There are three main, easily-recognisable lights: the noun (let there be light), the verb (light a match), and the adjective (my bags are light). The link between the first two is pretty clear, but what about the adjective?

At first glance, it seems quite distinct from the other two, and you could reasonably assume that it had a different etymology from them, with the identical spelling and pronunciation being a coincidence. And yet…

Well, they’re not really that different, are they? Though it’s certainly hard to put your finger on why.

But imagine: there are two rooms, one in darkness, the other brightly-lit, with large windows letting in beautiful, natural sunlight. Which one feels lighter?

And think about how we talk about night falling, adding weight, but then the sun rising, bringing light and lifting that weight.

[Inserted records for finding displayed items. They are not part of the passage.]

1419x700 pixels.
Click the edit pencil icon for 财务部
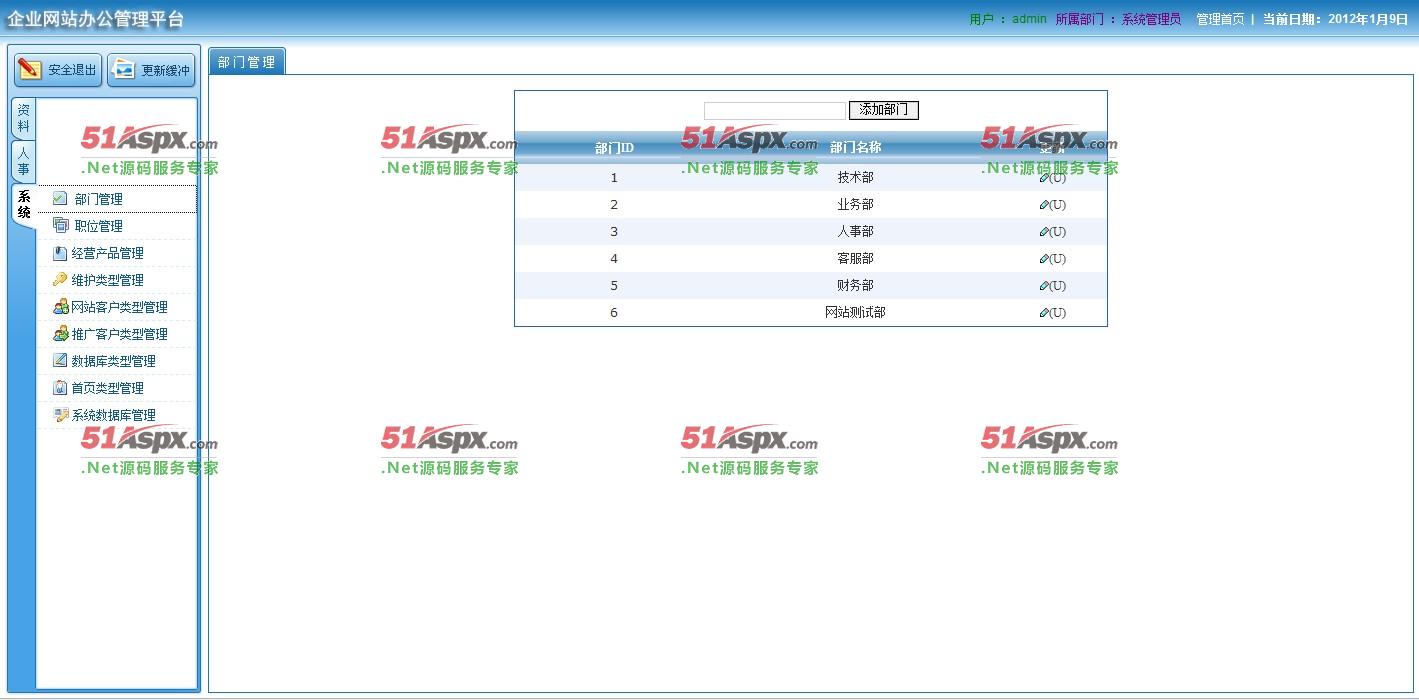pyautogui.click(x=1044, y=286)
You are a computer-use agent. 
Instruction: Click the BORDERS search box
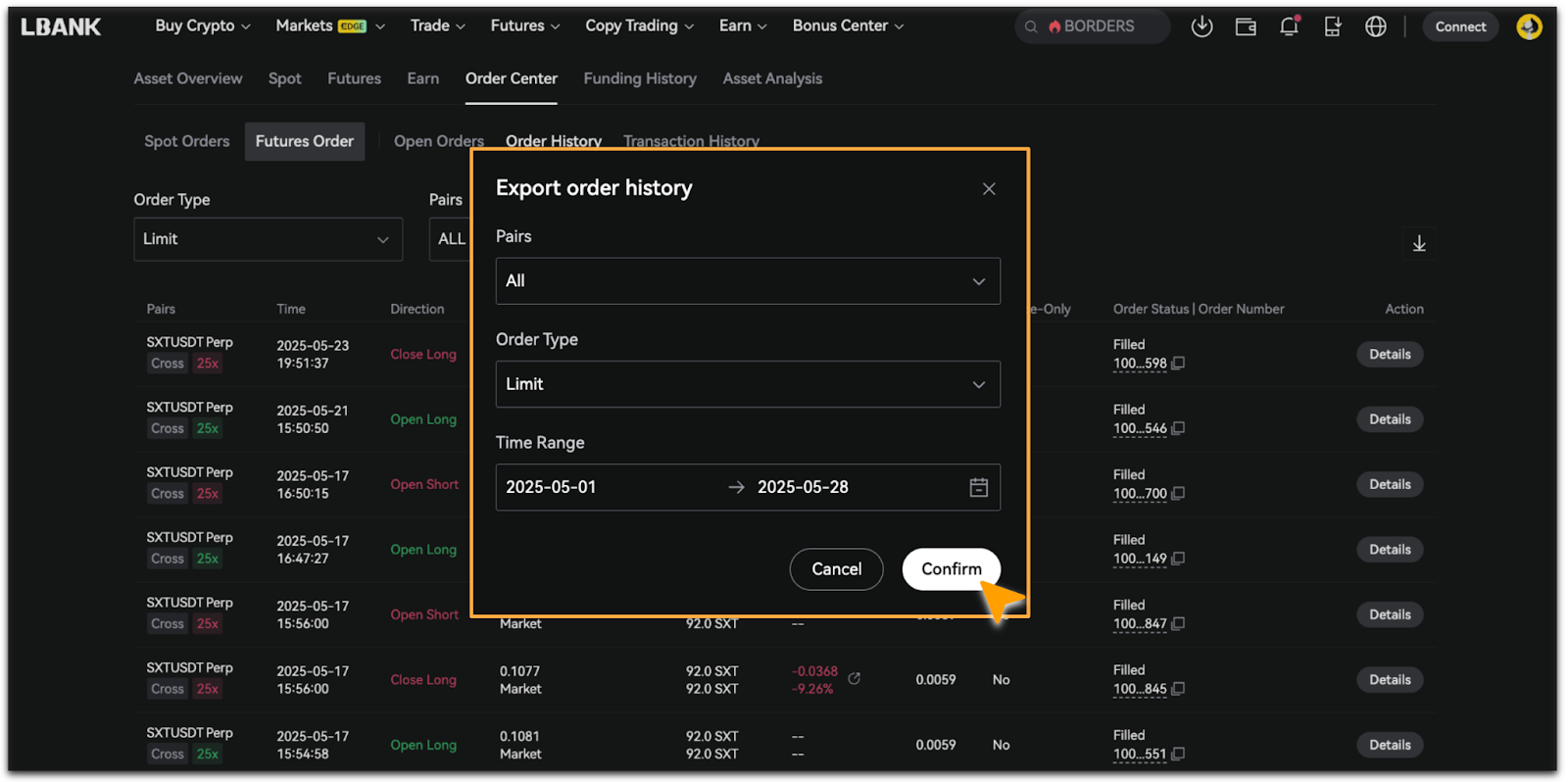1092,26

Pick up any middling thriller from a bookshelf, and you’ll doubtless find a metaphor or two about oppressive darkness, perhaps even cloaking someone or something, if the writer is particularly creative.

For most of us then, there is a subtle link between the two lights. Why that is though, is a curious question.

An obvious answer, and possibly the correct one, is that there’s no inherent link between the two meanings. Rather, the fact that the three words happen to be identical makes us consequently associate them with each other.

But… what if it’s the other way round? What if we made the words identical because there was this intangible link between the concepts that we weren’t quite conscious of?

Because you see, the words come from different roots, and developed independently. So, this could be one of the many common cases in English in which different words arise from roots which are different, but look or sound similar, and end up evolving coincidentally into identical words because of the similarity between their roots.

Still, l-i-g-h-t – that’s a very specific spelling. What if these two meanings were happily evolving along separate lines, but we unconsciously felt a similarity between the two concepts, and ending up eventually spelling them the same way in response to this?

Who knows. But it’s certainly an interesting chicken-and-egg-style curiosity to ponder. And it makes me realise that, whatever the real reason behind these words being homonyms, words almost always evolve in a quite organic manner. Just like the chicken. Or the egg. Whichever came first.